Monday Business - Being Creative at Work


Want to be creative at work? Here are four simple things to remember that can help you achieve just that taken from Teresa Amabile's The Progress Principle.

1) Progress Motivates You More Than Anything Else

Nothing is more motivating than progress in meaningful work and nothing more taxing than setbacks. Even when progress happens in small steps, a person’s sense of steady forward movement toward an important goal can make all the difference between a great day and a terrible one. So much so that this is a fundamental management principle: facilitating progress is the most effective way for managers to influence inner work life. 

Bonus: Progress not only affect motivation. Progress also inspires joy.

2) Heavy Time Pressure Kills Creativity. But Zero Pressure Is Lousy Too.

Heavy time pressure kills creativity and morale. On the other hand, having no deadlines makes people bored. Much like with stress, low-to-moderate time pressure produces the best results. In general, low-to-moderate time pressure seems optimal for sustaining positive thoughts, feelings, and drives.
If you're the type of person who thrives on deadlines, know that heavy time pressure has a negative effect and can reduce creativity for *days*. There’s a kind of “pressure hangover,” with lower creativity persisting for two days or more.

3) You’re More Creative When It’s Not About The Money

Artwork done for love was judged to be of higher quality by artists than pieces done for money.
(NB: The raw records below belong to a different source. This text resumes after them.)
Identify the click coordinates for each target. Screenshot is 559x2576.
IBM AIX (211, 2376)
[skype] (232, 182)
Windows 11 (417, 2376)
Commissioned works were rated as significantly less creative than the non-commissioned works, yet they were not rated as different in technical quality. Moreover, the artists reported feeling significantly more constrained when doing commissioned works than when doing non-commissioned works.
So how can you reward good creative work when money hurts performance? Bonuses. Not expecting any extras helps produce higher levels of creativity. Rewards that support personal motivation are best, like helpful feedback, time, freedom or resources to pursue exciting ideas.
Intrinsic motivation is still best, and extrinsic motivation that’s controlling is still detrimental to creativity, but extrinsic motivators that reinforce intrinsic drives can be highly effective.

4) Want To Be More Creative? First, Get Happy

The more positive a person’s mood on a given day, the more creative thinking he did that day. There is even a carryover effect for the next two days after (what psychologists call an incubation effect) There is a definitive connection between positive emotion and creativity.
Source: Eric Barker

So Planning, doing something we enjoy and keeping

a positive attitude = really worth it:)


keep a work diary and see what connections you can make between what happens at work and how you feel.